Published online by Cambridge University Press: 06 May 2021
INTRODUCTION
This chapter investigates the spread of wealthy citizens across the 139 demes of Attica, the constituent villages and boroughs of the Athenian state. We look primarily at the number of citizens (or councillors, a proxy for the number of citizens), and the number of wealthy citizens, in each of the demes, and see how closely they are correlated. A close correlation would suggest that one sort of economic opportunity was smoothly spread; a man's origins in a particular deme would be a poor way of predicting whether or not he was wealthy. A weak correlation would suggest that some demes did give their citizens a higher chance of being wealthy. We also consider demes with an unexpectedly high number of wealthy citizens, and ask whether these outliers had anything in common.
LITERATURE REVIEW
A number of scholars have anticipated some of our methods and results. Bresson offered a regression analysis of the number of magistrates and wealthy citizens from the demes of Hellenistic Rhodes. Osborne produced a ‘Wealth Index’ for most of the Athenian demes by ‘taking the number of wealthy men attested per deme from Davies’ work and dividing this by the number of bouleutai provided by that deme’. Taylor provided a regression analysis of known officials against liturgists in the demes. How does our analysis add to theirs? In several ways, we hope.
First, we use a slightly improved dataset. In particular, where our predecessors took paired demes such as Upper and Lower Lamptrai together, we treat them as two separate demes.

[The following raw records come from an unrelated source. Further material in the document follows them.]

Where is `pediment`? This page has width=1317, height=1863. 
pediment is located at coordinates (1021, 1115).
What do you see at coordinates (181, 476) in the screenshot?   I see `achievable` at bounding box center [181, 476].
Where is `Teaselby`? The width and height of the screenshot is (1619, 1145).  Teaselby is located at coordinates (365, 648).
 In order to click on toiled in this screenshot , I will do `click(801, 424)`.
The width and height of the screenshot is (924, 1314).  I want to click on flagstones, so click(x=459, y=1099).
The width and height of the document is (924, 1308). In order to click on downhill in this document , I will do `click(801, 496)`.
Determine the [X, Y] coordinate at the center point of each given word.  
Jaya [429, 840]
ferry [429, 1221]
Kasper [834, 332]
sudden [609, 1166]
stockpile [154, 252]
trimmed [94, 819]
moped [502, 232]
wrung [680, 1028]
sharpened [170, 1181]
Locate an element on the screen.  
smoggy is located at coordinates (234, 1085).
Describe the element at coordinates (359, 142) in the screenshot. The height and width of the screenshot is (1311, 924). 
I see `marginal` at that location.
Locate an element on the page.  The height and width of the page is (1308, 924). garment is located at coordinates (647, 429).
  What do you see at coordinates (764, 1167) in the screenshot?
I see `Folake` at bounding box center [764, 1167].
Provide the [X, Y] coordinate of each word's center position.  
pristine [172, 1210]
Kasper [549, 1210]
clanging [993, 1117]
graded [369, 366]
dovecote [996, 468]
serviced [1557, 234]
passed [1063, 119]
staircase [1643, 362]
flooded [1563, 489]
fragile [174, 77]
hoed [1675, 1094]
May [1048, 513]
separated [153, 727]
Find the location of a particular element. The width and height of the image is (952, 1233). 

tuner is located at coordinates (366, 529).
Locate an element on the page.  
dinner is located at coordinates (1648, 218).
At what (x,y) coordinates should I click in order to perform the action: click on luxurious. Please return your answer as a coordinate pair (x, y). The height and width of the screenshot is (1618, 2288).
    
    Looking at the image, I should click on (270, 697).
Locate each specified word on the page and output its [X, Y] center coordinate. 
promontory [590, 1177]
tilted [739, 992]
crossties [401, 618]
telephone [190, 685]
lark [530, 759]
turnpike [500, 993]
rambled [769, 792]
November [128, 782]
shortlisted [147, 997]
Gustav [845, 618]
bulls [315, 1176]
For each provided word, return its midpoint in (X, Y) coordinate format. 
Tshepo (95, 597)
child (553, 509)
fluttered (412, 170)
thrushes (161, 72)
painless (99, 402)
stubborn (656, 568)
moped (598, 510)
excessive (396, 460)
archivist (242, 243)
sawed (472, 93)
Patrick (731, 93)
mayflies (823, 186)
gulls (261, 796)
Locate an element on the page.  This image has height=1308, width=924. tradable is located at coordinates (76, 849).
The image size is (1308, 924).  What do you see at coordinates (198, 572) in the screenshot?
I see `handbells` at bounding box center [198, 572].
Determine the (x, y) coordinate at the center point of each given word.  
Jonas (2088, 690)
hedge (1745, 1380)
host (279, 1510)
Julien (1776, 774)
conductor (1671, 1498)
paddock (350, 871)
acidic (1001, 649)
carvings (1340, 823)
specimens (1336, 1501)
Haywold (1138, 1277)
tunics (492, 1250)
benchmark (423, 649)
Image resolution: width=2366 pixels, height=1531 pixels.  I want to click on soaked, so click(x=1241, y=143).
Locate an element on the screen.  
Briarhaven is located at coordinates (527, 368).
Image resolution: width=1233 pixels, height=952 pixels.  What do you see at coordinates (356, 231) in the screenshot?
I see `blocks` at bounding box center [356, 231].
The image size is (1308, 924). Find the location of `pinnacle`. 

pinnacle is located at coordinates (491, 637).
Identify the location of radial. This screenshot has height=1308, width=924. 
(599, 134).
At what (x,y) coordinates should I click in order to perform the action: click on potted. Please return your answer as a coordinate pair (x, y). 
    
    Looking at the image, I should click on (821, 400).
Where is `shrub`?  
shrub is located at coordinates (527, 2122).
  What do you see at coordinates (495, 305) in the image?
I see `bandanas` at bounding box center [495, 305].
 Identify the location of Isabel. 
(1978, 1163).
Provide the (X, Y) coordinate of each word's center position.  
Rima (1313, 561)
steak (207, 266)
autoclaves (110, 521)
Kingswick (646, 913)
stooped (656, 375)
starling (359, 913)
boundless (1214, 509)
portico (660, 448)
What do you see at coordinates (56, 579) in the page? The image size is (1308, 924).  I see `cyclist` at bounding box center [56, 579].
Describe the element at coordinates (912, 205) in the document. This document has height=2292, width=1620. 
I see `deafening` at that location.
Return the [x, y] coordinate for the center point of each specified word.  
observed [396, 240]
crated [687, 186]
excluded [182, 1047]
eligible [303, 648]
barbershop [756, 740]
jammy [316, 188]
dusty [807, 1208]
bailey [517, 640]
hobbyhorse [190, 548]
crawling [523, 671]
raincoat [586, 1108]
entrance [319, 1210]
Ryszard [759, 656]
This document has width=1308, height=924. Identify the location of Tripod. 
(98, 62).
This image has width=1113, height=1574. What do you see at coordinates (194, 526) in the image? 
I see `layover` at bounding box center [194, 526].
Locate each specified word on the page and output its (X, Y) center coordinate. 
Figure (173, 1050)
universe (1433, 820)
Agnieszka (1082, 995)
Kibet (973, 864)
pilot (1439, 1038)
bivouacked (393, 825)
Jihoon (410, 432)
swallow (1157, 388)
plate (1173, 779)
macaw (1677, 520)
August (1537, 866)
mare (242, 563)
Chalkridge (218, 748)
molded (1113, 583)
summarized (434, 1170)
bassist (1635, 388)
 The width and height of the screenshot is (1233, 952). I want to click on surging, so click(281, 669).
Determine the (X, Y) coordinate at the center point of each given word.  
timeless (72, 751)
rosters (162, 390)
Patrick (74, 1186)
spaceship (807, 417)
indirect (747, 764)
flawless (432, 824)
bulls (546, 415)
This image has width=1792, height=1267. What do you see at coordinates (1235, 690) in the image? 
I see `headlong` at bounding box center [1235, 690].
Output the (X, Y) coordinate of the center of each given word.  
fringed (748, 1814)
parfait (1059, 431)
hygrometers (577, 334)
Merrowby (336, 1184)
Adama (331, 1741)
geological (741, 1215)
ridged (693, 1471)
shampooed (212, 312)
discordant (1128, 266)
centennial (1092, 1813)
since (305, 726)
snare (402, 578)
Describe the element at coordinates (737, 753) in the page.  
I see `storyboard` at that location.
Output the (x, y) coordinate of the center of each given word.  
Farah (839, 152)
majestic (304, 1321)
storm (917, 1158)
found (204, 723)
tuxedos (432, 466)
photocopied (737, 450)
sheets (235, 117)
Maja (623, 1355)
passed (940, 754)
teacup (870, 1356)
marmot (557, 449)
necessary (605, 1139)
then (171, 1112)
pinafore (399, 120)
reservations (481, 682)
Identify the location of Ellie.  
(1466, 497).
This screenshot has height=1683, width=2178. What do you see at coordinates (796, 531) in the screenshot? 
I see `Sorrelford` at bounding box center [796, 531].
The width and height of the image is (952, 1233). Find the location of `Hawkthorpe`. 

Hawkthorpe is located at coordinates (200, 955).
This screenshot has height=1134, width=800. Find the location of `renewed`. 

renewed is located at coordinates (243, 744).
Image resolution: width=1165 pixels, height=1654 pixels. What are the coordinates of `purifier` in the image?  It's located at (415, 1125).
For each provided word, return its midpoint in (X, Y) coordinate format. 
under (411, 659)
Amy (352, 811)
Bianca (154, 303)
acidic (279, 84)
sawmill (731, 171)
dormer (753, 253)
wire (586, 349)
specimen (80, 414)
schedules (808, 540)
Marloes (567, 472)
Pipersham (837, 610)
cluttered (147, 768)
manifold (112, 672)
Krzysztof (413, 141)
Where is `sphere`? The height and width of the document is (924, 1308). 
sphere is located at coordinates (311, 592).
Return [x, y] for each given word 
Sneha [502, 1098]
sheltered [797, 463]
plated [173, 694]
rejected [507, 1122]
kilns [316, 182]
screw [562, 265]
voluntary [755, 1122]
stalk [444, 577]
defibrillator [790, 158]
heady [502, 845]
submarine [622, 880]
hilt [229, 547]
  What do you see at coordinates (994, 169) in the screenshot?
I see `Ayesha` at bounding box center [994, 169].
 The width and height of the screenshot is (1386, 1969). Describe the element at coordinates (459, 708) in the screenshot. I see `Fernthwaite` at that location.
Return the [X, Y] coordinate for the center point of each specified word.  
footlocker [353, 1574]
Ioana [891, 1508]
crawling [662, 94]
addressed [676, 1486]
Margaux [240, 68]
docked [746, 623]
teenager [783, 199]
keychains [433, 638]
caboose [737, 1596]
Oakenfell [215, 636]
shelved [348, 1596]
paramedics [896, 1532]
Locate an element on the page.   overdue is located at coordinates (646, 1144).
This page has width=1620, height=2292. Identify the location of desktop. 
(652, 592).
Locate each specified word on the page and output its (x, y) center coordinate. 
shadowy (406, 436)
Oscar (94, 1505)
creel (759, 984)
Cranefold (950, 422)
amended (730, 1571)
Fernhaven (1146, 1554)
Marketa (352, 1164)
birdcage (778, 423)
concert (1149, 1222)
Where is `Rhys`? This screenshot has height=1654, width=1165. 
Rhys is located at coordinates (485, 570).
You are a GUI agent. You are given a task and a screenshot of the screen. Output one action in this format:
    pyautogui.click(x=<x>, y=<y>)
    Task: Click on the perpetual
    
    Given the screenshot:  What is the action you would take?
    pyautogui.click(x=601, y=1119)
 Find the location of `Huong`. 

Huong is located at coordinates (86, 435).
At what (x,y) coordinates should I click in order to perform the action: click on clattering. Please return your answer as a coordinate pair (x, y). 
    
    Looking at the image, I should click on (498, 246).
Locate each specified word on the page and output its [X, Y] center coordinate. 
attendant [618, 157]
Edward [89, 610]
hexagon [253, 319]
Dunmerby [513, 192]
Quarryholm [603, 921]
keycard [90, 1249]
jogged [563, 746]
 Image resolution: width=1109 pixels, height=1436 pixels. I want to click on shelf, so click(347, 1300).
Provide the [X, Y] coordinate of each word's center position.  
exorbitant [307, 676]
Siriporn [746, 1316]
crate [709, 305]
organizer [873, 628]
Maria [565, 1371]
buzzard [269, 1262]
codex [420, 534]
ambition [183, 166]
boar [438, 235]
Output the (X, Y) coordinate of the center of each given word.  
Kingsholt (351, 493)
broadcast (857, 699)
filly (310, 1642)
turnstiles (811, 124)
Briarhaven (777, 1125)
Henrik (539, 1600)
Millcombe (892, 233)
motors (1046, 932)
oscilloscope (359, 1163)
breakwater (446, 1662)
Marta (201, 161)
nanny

Second, we offer a more fine-grained analysis. We look at the distribution not only of the total number of wealthy citizens identified by Davies (1971), but also of various subsets of wealthy citizens. We reflect on the differences in the distribution of wealthy citizens from these different categories. We also think a lot about the differences that the data throws up between individual demes. In particular, we will think hard about demes that are statistical outliers. This goes against Osborne's assertion that ‘the figures for individual demes are clearly too subject to the effect of individual chance attestations to be taken too seriously’. We discuss the reliability of individual results on a category-by-category basis.